“Rendiamo onore alla memoria del compagno Salvatore Cinieri”
Salvatore Cinieri nasce a Grottaglie, in provincia di Taranto, il 27 aprile 1950, ma appena adolescente si sposta prima a Genova ed infine in Piemonte, ad Asti e, in parte, a Torino.
In un primo tempo Salvatore è, come si diceva un tempo un “proletario extra legale”, cioè un rapinatore che però non sottostà alle logiche mafiose ed organizzate del crimine italiano; conosce il carcere di Marassi a soli 18 anni, e nel 1969 è già in prima fila nella famosa rivolta del carcere.
Girati moltissimi carceri, tra cui i più duri, Volterra, Sassari e Nuoro, ma mai piegato dalla durezza della repressione, esce nel 1972, si trasferisce a Torino, ma viene ben presto arrestato di nuovo: proprio all’interno delle strutture di detenzione Salvatore entra in contatto con prigionieri politici, che accelerano il suo processo di presa di coscienza. Uscito finalmente dal carcere egli comincia a dedicarsi alla solidarietà ai detenuti e, infine, decide di compiere il decisivo passo verso la lotta armata e la semiclandestinità e, nel 1977, insieme a Gianfranco Faina, fonda Azione Rivoluzionaria.
Il 1977 è un anno molto intenso: numerosissime sono le azioni che l’organizzazione porta avanti, in particolare contro i media e contro la Democrazia Cristiana, sempre senza mietere vittime. Infine, nell’ottobre 1977, Salvatore Cinieri viene di nuovo, definitivamente, arrestato.
Anche in questo caso continua a battersi contro l’istituzione carceraria, e prende parte a numerose battaglie dei detenuti.
Nel 1979 si trova nel carcere di Pianosa, compagno di cella di un altro personaggio dell’extralegalità che si era avvicinato alle posizioni di Azione Rivoluzionaria. Il compagno di cella viene accusato da altri detenuti di essere un informatore, e Salvatore, coraggiosamente, si prende la responsabilità di chiarire il fatto, dichiarando che se l’altro fosse stato davvero un traditore avrebbe pensato lui stesso alla sanzione mentre, in caso contrario, lo avrebbe difeso.
Al suo trasferimento alle Nuove di Torino Cinieri arriva con l’animo tranquillo di chi ha la coscienza a posto, nonostante abbia fatto un grossolano errore di valutazione, e manda un messaggio ai compagni che sono fuori: ” P. non mi risultava infame e perciò non l’ho sanzionato.
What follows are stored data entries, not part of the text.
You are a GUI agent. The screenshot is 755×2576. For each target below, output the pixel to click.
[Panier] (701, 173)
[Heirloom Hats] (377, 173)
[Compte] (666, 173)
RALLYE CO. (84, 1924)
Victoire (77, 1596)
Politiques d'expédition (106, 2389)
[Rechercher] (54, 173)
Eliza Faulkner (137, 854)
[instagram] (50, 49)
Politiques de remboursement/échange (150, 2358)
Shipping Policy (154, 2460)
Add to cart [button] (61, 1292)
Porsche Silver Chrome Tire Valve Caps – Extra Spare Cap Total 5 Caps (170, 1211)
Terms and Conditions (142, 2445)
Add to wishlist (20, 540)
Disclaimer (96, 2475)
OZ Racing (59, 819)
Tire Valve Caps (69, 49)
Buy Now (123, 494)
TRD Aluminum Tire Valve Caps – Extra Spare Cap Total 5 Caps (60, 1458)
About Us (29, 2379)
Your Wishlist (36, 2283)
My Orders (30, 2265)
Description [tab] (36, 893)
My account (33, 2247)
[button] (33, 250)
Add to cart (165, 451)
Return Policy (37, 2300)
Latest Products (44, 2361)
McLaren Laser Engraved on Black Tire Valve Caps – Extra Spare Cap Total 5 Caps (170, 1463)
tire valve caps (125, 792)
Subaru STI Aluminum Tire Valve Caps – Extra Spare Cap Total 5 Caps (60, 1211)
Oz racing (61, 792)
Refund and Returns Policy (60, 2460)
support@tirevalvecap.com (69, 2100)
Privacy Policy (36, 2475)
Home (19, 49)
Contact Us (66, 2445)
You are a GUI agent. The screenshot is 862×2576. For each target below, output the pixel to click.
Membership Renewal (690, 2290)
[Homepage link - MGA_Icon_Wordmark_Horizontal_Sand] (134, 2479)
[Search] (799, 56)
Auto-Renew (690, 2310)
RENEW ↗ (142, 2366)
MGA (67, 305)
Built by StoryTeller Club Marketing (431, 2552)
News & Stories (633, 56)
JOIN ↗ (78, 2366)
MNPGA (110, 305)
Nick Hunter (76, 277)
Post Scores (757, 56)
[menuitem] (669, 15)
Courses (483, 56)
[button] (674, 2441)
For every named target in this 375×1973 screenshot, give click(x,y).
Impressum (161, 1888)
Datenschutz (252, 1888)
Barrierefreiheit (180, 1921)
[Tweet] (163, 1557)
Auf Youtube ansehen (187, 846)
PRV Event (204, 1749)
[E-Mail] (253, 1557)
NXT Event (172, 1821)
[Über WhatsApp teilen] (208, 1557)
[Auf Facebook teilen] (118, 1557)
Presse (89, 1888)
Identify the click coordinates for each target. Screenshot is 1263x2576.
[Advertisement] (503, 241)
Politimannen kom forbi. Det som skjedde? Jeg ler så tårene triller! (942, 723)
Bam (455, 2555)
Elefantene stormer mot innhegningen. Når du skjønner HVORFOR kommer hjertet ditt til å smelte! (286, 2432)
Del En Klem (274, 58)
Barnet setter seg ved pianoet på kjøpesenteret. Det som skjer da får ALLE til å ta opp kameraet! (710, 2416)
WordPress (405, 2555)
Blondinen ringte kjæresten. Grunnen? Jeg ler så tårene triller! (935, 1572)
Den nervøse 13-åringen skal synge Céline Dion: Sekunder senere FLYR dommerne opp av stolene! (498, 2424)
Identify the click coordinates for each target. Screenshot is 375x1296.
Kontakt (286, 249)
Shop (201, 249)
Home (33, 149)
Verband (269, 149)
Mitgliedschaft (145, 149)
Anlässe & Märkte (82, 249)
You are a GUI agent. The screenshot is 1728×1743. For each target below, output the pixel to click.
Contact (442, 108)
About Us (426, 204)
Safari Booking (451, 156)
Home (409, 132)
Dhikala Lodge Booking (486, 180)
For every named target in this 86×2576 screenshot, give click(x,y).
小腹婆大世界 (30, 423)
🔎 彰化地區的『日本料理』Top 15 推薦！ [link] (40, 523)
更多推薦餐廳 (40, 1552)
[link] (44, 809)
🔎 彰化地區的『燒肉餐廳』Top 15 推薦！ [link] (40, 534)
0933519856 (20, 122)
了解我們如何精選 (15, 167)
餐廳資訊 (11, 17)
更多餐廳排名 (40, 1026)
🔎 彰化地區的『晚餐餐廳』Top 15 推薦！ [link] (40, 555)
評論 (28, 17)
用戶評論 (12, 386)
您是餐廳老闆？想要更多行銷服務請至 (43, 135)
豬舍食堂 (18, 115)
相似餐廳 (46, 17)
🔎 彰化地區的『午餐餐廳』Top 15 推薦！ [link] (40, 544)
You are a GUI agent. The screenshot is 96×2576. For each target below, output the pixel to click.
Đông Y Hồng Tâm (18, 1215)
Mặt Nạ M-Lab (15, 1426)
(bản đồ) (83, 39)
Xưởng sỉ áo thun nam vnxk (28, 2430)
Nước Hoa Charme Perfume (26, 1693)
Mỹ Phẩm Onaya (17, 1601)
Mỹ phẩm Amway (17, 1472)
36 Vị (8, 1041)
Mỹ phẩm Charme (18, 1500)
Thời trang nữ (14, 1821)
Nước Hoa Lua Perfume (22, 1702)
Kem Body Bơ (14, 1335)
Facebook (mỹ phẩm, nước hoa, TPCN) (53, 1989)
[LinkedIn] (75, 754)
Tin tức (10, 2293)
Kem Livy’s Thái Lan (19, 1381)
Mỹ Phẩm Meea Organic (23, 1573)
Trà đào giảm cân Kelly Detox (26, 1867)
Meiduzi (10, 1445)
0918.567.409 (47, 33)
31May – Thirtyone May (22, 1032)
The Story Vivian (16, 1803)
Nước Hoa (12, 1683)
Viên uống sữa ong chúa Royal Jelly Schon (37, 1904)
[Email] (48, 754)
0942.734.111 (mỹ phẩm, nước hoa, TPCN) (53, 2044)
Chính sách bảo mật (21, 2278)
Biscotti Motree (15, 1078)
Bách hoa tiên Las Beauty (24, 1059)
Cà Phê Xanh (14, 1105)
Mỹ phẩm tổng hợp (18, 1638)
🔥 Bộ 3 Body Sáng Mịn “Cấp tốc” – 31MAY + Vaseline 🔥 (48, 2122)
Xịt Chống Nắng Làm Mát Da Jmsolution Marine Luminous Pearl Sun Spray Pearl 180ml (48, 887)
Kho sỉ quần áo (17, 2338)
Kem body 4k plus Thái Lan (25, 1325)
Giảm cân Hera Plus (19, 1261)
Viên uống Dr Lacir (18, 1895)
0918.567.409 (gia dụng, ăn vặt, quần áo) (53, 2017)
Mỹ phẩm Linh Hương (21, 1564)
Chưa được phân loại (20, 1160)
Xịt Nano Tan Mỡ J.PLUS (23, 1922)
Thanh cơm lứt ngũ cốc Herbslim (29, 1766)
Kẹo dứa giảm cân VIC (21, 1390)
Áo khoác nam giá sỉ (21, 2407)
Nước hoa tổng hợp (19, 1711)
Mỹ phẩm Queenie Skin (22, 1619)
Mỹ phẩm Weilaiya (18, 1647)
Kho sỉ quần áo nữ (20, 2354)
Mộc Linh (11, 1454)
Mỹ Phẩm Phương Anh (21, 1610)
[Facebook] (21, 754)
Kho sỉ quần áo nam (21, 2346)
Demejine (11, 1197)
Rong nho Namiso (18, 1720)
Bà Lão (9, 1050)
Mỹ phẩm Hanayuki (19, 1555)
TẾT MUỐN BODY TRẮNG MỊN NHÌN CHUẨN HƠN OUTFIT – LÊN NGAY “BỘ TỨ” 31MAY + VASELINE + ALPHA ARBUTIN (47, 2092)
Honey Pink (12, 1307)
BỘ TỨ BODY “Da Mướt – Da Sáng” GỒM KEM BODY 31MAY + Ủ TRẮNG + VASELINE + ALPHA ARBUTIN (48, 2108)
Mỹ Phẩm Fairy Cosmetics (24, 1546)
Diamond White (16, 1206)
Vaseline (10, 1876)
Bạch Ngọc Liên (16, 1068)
Non si può colpire nel dubbio. Adesso so che è diventato una carogna e, se lo trovassi, lo colpirei, ma allora non era così”.
Il 27 settembre, però, durante l’ora d’aria in cortile, viene avvicinato da un detenuto comune che lo riteneva responsabile di aver salvato la vita al traditore, e accoltellato a morte.
Il 4 ottobre, durante un’udienza del processo, i suoi compagni di Azione Rivoluzionaria presenteranno un documento dal titolo ” Rendiamo onore alla memoria del compagno Salvatore Cinieri”, in cui scriveranno, tra l’altro: “Non abbiamo eroi da celebrare, non ne vogliamo neppure. Ma pretendiamo il rispetto della verità d’un percorso umano che sappiamo senza ombre, che sappiamo cristallino nelle sue sofferenze, nei suoi slanci, nelle sue miserie, nelle sue grandezze. Non siamo abituati alla retorica e non abbiamo da esibire nulla di spettacolare. Intendiamo soltanto i momenti della vita di un proletario come tanti altri, un proletario determinato a porre fine allo stato presente delle cose.”